When you think of Casio watches, excluding the G-Shock series, the general public would think that they are cheap watches that you can find in any watch shops in side a mall. Although the statement is 100% correct, there is a great amount of value that people overlook. Remember when I said the Seiko 5 series is the ultimate value? The Casio we have on hand today, the MTP-V007D-7E, is a serious contender for that title.
The first impression of this watch will most likely remind you of a more expensive, yet popular watch – Cartier Tank. Reminiscent of its more expensive counterpart, the MTP-V007 also has a female-sized counterpart. While the MTP series is for men, the LTP series is for the ladies.
Looking at the dimensions of the MTP-V007, it is a comfortably wearable 29×41×7mm. Although this size may not be suitable for the big-wristed men out there, I would certainly say that it is easily suitable for most wrists. The case, despite looking like stainless steel at first glance, is actually a chrome-plated one. The giveaway for this is the weight of the watch, as it is very light. The lack of a stainless steel case may reek low quality, however at this price point (around US$20-$30), we really shouldn’t be picky.
Fortunately, the bracelet is made out of stainless steel.
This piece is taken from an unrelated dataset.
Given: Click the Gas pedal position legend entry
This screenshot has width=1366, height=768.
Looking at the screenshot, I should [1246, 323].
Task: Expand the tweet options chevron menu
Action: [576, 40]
The oyster-style bracelet has two fine, vertical streaks of polishing, giving it a good mix of brushed and polished finishing at this price point. As expected, the links are folded. The bracelet comes with a reliable friction clasp with the Casio logo etched onto it.
Moving onto the dial of the watch, this is where the Casio really shines – both figuratively and literally. The silver, sunburst dial is quite a mesmerizing one, making you tilt the watch to view the sunburst effect from different angles. I am definitely guilty of doing this. The glass protecting this beautiful dial is mineral glass.
Apart from the sunburst effect, the dial has black, printed indices and only two lines of text – the Casio logo and ‘water resist.’ Complementary to the simple push-pull crown at the three o’clock position, the watch is believed to have a water resistance of 30m. Unfortunately, Casio does not exclusively state how much water the watch can handle. Best not to risk it, of course.
The movement driving this watch is the Casio module 5361, which has a hacking feature. However, very limited info regarding the movement is available online. According to the manual, the movement has an accuracy of -20 to +20 seconds per month. I have tested the accuracy over a one to two week period, with the Casio being accurate to +0.2 seconds per day, while the Aqua Terra was +0.1 seconds per day. Considering its price, I was very happy that the Casio was keeping very accurate time. Your luck may vary with cheaper quartz movements, however I do consider myself lucky.
Looking at this watch as a whole, I would say that this Casio is very basic. Some may have negative connotations of the word ‘basic,’ however for this watch, it is its strong point. The watch is so basic and affordable that it feels like it is a must-have in one’s watch collection. It is a basic, grab-and-go watch that can match both casual and dressy outfits – a truly versatile watch, dare I say.
At the beginning of this review, I mentioned about value and the Seiko 5 series. So, how does this Casio fare? I would outright say that this watch beats the Seiko 5 series in terms of value. Sure, it is not an automatic timepiece which shows the beautiful art of watchmaking. However from a general perspective, including those who are not watch enthusiasts, this 20 to 30 dollar watch may be the only one you need. No hassles of owning an automatic timepiece, and a timepiece that suits any outfit. What more can we ask for?
In conclusion, if you: (1) want or want to try a rectangular watch, or; (2) want a truly versatile watch, and don’t want to spend too much while you’re at it, THIS is the watch to go for. If rectangular watches or silver dials aren’t your thing, fret not, as Casio has many offerings that you can choose from.